WERT (1220 AM) is a radio station broadcasting adult standards featuring soft oldies from the 1940s through today. Licensed to Van Wert, Ohio, United States, the station serves Van Wert primarily but is considered part of the Lima market.  The station is currently owned by First Family Broadcasting and broadcasts from its studios on the Lincoln Highway (County Highway 418) just east of Van Wert.

History

From its first day of broadcasting on Thanksgiving Day in November 1958, WERT/1220, then owned by its local founder The Van Wert Broadcasting Company, has traditionally been a middle of the road formatted music station. WERT's original design engineer was also instrumental in the founding of WMVR in Sidney in 1963. The original owners also built and launched WERT-FM/98.9 in 1962, giving Van Wert its own FM service.  
WERT AM and FM were then sold to a California company in 1967 for $160,000, according to an article in that year's Van Wert Times Bulletin newspaper.  The west coast firm would absentee own and operate the stations for the next four years.  
Ray Livesay, from Matoon, Il. then purchased the local AM/FM combo in 1971 and operated it throughout much of the 1970s and 80s, boosting the power of WERT-FM to 50,000 watts in 1984. 
1988 saw another change in ownership when Atlantic Resources, based in Cincinnati, Ohio bought the stations for a reported $1 million with intentions to move the high power WERT-FM to Ft. Wayne, Indiana, where it remains today as 98.9 The Bear.  WERT was then paired with a new FM station licensed to Paulding, Ohio at 99.7 MHz and sold to Community Broadcasting of Van Wert in 1991.
In 1994 Chris Roberts (previously with WOWO in Fort Wayne) purchased the local stations after forming First Family Broadcasting, Inc.

Dataset extract
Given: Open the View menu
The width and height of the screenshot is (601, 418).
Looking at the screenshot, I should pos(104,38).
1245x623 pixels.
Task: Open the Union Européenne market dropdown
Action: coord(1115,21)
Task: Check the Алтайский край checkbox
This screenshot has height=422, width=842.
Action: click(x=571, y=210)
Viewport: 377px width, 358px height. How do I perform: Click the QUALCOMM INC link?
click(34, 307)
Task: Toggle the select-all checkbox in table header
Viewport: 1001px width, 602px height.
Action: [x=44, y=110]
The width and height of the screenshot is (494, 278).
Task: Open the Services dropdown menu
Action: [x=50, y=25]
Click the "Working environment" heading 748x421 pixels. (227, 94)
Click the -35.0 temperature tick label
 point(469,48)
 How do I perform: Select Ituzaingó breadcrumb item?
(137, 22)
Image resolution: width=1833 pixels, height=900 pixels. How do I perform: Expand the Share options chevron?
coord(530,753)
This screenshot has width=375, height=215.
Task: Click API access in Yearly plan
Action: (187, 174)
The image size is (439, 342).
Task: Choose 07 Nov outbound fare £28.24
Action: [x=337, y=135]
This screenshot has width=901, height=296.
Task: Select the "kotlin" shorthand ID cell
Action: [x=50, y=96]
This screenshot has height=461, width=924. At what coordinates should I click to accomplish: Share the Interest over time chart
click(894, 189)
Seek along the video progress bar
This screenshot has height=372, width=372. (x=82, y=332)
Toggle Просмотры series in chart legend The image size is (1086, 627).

Exercise 1
According to the WERT radio station article above, in what year was WERT-FM's power boosted to 50,000 watts?
Exercise 2
Carry the WERT radio station history forward, starting right after its final sentence.

Final result 1
1984

Final result 2
Programming

WERT broadcasts a mix of adult standards from the '40s through today from its studios along historic Lincoln Highway. It is the heritage station serving the Van Wert area, and is co-owned with oldies/sports radio station WKSD 99.7 FM in Paulding (formerly WERT-FM; the original WERT-FM/98.9, is now WBYR serving the Fort Wayne market, and is no longer co-owned with WERT).

For many years WERT aired programming from ABC Radio's (now Citadel Media) "Timeless Favorites" format.  After "Timeless Favorites" was discontinued in February 2010, the station opted to return to locally originating programming.

A powerful windstorm powered by the remnants of Hurricane Ike caused damage to its transmitting tower on Sunday September 14, 2008. According to a WLIO-TV news story dated September 15, 2008, engineers from the Fort Wayne area along with Chief Engineer Chris Roberts, also the principal owner, worked feverishly to bring the station back on the air. In the interim, WERT continued to operate with reduced power by means of a temporary antenna and an internet audiostream until Friday September 19, 2008 when the new tower was finished.  The station returned to full power late in the afternoon on that day as reported by the Van Wert Independent newspaper.

Station Ownership
1958 - 1967 Van Wert Radio
1967 - 1971 California Radio
1971 - 1988 Livesay Broadcasting
1988 - 1991 Atlantic Resources
1991 - 1994 Community Broadcasting
1994 - Pres First Family Broadcasting, Inc.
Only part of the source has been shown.